Items listed in a dataset:
***
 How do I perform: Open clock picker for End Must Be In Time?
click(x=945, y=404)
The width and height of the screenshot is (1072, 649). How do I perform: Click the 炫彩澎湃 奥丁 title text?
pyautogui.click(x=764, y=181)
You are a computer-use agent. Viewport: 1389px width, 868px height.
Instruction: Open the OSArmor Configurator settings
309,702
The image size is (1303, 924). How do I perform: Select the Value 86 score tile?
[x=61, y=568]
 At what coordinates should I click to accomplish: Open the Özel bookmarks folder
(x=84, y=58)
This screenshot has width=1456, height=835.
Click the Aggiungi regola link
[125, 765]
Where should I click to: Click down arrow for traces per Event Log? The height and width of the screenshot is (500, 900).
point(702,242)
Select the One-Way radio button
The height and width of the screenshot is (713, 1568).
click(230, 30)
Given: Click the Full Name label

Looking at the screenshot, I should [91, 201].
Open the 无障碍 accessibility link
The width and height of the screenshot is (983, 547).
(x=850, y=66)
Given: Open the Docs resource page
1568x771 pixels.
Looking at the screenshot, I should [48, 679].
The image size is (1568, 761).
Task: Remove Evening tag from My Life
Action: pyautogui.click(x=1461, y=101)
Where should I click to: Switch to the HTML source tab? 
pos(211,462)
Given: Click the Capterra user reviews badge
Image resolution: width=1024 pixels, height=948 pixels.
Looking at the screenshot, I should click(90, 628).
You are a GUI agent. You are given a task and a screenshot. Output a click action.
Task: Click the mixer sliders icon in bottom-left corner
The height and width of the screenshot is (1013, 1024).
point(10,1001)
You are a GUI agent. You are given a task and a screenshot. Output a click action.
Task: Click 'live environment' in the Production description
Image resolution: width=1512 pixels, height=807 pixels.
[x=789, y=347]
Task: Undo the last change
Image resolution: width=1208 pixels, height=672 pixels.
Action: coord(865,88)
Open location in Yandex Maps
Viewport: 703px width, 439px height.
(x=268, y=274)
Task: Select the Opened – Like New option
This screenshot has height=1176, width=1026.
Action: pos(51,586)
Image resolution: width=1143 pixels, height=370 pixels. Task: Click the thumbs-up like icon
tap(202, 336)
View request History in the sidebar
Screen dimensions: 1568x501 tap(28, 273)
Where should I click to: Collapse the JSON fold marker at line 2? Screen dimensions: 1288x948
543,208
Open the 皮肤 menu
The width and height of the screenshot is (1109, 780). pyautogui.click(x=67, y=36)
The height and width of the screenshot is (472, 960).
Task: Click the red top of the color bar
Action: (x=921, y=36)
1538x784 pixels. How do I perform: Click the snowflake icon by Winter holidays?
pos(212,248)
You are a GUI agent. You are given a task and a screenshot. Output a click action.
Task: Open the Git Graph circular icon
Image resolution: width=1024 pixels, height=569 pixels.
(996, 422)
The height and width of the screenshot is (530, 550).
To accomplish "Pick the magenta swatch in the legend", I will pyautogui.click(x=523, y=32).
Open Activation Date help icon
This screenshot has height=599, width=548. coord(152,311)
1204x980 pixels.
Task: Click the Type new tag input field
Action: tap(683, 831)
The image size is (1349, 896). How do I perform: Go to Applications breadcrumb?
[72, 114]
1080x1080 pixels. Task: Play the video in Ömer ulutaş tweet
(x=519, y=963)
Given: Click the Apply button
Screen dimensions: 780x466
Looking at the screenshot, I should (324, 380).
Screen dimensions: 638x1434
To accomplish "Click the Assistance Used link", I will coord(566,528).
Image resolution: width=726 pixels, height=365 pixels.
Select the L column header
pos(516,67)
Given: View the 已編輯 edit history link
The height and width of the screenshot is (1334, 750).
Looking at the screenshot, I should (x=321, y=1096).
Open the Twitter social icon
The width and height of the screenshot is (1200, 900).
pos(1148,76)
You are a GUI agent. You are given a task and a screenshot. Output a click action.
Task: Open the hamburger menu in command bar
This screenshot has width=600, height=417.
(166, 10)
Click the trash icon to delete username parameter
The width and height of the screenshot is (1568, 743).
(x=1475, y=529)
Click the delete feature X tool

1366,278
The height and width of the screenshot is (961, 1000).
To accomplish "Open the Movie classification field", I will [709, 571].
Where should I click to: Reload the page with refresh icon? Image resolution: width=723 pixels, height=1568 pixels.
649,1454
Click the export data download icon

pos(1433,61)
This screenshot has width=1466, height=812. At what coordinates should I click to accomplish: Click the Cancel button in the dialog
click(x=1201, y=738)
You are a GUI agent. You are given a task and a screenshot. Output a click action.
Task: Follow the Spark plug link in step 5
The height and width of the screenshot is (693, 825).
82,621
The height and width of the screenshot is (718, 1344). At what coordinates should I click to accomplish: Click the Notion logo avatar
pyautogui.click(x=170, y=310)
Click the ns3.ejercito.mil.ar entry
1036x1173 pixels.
***
*Exercise*.
Write out everything from the line with "Open the 皮肤 menu" down through the line with "Action: tap(683, 831)" again, changing "magenta" to "cyan" and leaving the rest of those rows the same.

*Response to this exercise*.
Open the 皮肤 menu
The width and height of the screenshot is (1109, 780). pyautogui.click(x=67, y=36)
The height and width of the screenshot is (472, 960).
Task: Click the red top of the color bar
Action: (x=921, y=36)
1538x784 pixels. How do I perform: Click the snowflake icon by Winter holidays?
pos(212,248)
You are a GUI agent. You are given a task and a screenshot. Output a click action.
Task: Open the Git Graph circular icon
Image resolution: width=1024 pixels, height=569 pixels.
(996, 422)
The height and width of the screenshot is (530, 550).
To accomplish "Pick the cyan swatch in the legend", I will pyautogui.click(x=523, y=32).
Open Activation Date help icon
This screenshot has height=599, width=548. coord(152,311)
1204x980 pixels.
Task: Click the Type new tag input field
Action: tap(683, 831)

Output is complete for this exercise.